[[ SOURCE MATERIAL, beginning ]]
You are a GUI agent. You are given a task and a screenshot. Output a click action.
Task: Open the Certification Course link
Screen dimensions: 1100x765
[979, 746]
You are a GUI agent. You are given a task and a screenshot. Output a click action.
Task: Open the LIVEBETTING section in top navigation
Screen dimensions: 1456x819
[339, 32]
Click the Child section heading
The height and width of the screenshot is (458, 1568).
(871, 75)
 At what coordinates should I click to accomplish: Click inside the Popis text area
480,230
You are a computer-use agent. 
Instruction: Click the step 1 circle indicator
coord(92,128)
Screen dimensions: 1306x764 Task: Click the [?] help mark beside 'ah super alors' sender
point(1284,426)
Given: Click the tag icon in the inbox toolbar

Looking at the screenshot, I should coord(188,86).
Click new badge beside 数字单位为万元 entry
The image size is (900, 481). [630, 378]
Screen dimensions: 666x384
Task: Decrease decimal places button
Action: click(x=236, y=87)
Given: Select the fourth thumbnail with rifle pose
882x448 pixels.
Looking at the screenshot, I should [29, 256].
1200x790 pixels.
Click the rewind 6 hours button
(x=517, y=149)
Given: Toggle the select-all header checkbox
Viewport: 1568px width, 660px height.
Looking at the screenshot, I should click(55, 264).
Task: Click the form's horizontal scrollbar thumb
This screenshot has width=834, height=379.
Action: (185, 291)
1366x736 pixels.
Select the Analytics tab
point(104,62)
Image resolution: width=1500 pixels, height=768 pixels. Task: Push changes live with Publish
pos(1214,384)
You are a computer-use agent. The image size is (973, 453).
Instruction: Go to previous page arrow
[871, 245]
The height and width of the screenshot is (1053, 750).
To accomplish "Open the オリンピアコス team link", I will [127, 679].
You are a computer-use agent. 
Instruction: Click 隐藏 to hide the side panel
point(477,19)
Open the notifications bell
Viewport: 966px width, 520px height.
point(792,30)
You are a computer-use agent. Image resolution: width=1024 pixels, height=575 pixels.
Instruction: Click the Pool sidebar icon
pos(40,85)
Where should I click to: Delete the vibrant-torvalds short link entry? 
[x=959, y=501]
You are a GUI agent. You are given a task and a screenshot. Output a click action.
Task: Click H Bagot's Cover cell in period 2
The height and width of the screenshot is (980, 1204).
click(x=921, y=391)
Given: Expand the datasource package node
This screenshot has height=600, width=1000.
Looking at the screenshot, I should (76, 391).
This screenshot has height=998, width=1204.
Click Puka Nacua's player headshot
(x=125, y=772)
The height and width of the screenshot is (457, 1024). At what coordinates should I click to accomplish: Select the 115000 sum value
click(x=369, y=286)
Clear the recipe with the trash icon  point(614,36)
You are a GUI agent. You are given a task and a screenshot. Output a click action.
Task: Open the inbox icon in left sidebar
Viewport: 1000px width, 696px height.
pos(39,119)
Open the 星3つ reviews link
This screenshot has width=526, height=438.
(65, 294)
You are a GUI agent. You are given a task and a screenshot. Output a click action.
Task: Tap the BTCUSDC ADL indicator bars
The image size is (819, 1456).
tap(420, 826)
[[ SOURCE MATERIAL, end ]]
Scan the data above; copy every line where "computer" appears.

You are a computer-use agent. 
You are a computer-use agent. The image size is (973, 453).
You are a computer-use agent. 
You are a computer-use agent. Image resolution: width=1024 pixels, height=575 pixels.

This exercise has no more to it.